Dichtung ist Bewegung, Vollendung einer Bahn, Ankunft und Anlauf, mit anderen Worten: "Brüche, für die ein Nenner gesucht werden muss ...". Dichtung ist der Versuch, Brüche auch in der Sprache zu überwinden, was Schlesak mit meisterhafter Bravour gelingt, z. B. durch vage Andeutungen von delikaten Reimansätzen oder durch eine Syntax des ununterbrochenen Wortflusses kombiniert mit dem Verzicht auf eine hemmende Großschreibung, so dass die Dynamik der Texte beschleunigt wird: "hol die bilder aus dem auge,/ nicht aus dem blatt/ ein kopf los elend// der gedanke schießt wie der weg/ in die ferne/ aber in der ferne/ bin ich weg..."
Schlesak lebt sein lyrisches Leben "in wachsenden Ringen"; der
bisher letzte ist am weitesten gespannt und hinterlässt die tiefste Spur. Spuren,
die wehtun. "... als wärst du ohne Haut ...", Spuren, die sich einprägen in die
Zellwände der Seele:
"Beim Erwachen
Hörst du sie
rauschen um dich
wenn die Zellwand der Seele
fällt?
Übergib dich jenen
die die Uhren
schmelzen
zu denkhellem Licht:
wie die Unruhe
die
früh
in dich fiel."

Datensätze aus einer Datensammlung
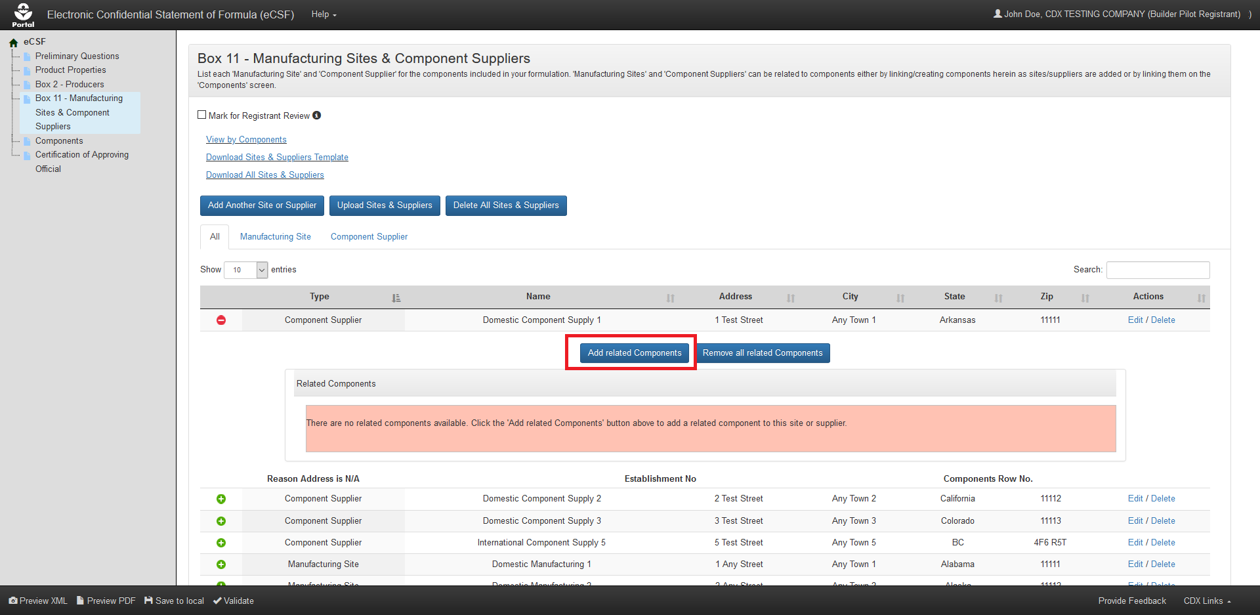Open the Show entries dropdown
Screen dimensions: 1260x615
[x=245, y=270]
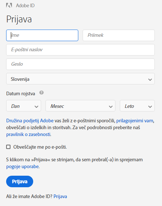The width and height of the screenshot is (162, 206).
Task: Check Obveščajte me po e-pošti checkbox
Action: [x=8, y=147]
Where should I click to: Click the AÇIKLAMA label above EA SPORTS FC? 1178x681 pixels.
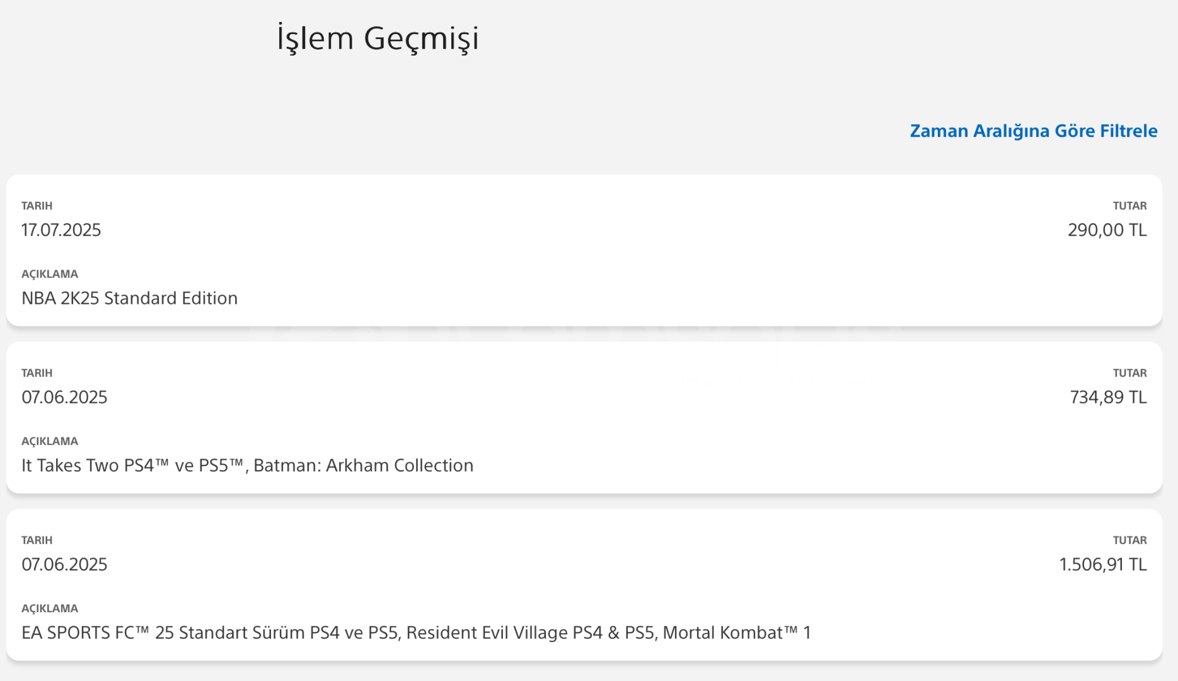click(x=50, y=608)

- AUFGABE 1
Gib alle Zeilen der Datensammlung oben Wort für Wort wieder und lass dabei die Bilder weg.
- AUFGABE 2
Setze den Text über Schlesaks Lyrik im Anschluss an das Gedicht am Ende fort.

- ANTWORT 1
Open the Show entries dropdown
Screen dimensions: 1260x615
[x=245, y=270]
The width and height of the screenshot is (162, 206).
Task: Check Obveščajte me po e-pošti checkbox
Action: [x=8, y=147]
Where should I click to: Click the AÇIKLAMA label above EA SPORTS FC? 1178x681 pixels.
click(x=50, y=608)

- ANTWORT 2
Eine posthume Poetik?
Ein Gedankenspiel mit theoretischen und praktischen Varianten
des Prinzips Literatur, bei dem die Kraftlinien und Wirkungsfelder der vorangegangenen
Gedichte noch einmal aufgeblendet werden. Ein virtuoser Wechsel der Betrachtungsebenen,
ein Ab- und Auftauchen in Räume, die vom geteilten Bewusstsein zeitlich strukturiert
werden, schließlich der Versuch anhand dieser das Wesen der Lyrik zu verbalisieren:
Lyrik als Sog von historischen und gesellschaftlichen Grenzsituationen, Sog der
unzähligen sanften Kinderaugen, der weit aufgerissenen Frauenaugen, die aus den
Augenhöhlen herauszuspringen drohen, der verzweifelten Männeraugen, die spätestens
seit Hiroshima oder Auschwitz Lyrik aus uns "herausziehen", Silbe für Silbe, Wort
für Wort und Vers für Vers.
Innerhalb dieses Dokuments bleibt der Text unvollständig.